No doubt you’re sitting back to read this while relaxing with a nice cup of tea, and wondering how you might spend the rest of your spare time this week. Gone are the days of teachers working long hours, slaving over books or PCs, planning, marking and preparing for teaching.

What’s that you say? You’re still working like a dog? But the Department for Education’s teacher workload survey says that our lives have got easier over the past three years. Teachers are now working a mere 50-hour week, compared with the 55 hours of three years ago. I suppose some might argue that 50 hours is still quite a lot, but surely with five hours spare, we ought to be feeling positively relaxed.

In some cases, that’s probably true.

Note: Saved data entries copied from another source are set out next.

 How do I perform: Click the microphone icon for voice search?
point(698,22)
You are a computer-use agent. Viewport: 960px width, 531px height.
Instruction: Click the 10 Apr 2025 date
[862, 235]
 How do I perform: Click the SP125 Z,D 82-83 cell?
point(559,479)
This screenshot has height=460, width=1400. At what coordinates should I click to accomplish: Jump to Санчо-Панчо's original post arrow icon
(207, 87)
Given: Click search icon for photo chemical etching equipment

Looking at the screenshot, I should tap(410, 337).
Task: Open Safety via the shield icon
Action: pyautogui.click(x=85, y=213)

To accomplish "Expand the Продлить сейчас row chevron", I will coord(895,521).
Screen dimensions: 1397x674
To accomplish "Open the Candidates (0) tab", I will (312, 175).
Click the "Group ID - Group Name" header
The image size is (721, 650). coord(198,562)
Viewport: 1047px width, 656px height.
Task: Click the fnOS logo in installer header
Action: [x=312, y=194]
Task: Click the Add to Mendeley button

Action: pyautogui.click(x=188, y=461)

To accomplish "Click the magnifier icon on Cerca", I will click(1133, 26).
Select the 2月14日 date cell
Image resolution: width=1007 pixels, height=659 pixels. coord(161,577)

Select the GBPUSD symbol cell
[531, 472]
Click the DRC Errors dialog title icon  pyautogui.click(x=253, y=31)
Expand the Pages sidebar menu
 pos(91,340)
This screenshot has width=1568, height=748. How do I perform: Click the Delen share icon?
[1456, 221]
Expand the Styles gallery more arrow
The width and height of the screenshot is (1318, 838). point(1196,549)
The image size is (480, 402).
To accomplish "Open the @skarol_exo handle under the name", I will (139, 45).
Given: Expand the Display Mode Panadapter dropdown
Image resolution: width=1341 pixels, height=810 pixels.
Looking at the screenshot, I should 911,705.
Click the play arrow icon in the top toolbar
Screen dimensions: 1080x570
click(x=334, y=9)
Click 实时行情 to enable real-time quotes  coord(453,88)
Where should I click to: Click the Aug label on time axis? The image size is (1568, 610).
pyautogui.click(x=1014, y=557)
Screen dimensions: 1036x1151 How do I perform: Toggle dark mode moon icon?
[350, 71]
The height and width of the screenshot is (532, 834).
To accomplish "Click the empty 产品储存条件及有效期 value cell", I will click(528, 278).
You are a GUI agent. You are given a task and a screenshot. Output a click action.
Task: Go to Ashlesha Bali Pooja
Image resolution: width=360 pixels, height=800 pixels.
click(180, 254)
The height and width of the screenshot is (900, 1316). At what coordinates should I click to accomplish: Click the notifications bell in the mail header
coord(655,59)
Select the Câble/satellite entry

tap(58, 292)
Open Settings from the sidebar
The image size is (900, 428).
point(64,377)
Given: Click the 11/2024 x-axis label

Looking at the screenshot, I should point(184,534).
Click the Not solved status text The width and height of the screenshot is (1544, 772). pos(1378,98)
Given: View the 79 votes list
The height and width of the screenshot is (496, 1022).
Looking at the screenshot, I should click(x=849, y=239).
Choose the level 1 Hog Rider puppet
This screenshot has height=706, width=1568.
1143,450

For some teachers, a shift in marking policies, the removal of several data entry points and a reduction in expectations for planning have probably led to a more comfortable balance of work and other things. When the survey was carried out in spring this year, clearly many teachers reported something along those lines.

Cutting teacher workload

But all of us equally know of stories, whether first-hand or otherwise, of schools where this is undoubtedly not the case. There are plenty of examples floating around social media of schools where weekly planning is still scrutinised by the headteacher, where data is entered every six weeks and where marking still matches those ridiculous policies of a few years ago. 

Many of those teachers might not be reading this: they haven’t had a chance to realise the shift that’s happening in other schools because they’re so weighed down by the work of their own. But they exist, no doubt. And there’s every likelihood that such teachers are exactly the ones overlooked by the current workload survey.

For a start, the way into any school to get the survey completed in the first place is presumably via the headteacher. A good deal of the workload in any school is within the control of, if not the direct result of, the headteacher. If, as a head, you try to take steps to minimise the workload for your staff, then you might be reluctant to add to it by sharing the survey. But equally you might be glad to open up your school to such scrutiny based on your efforts. What incentive is there for the headteacher who knows that he or she is a hard taskmaster and demands a lot of their staff?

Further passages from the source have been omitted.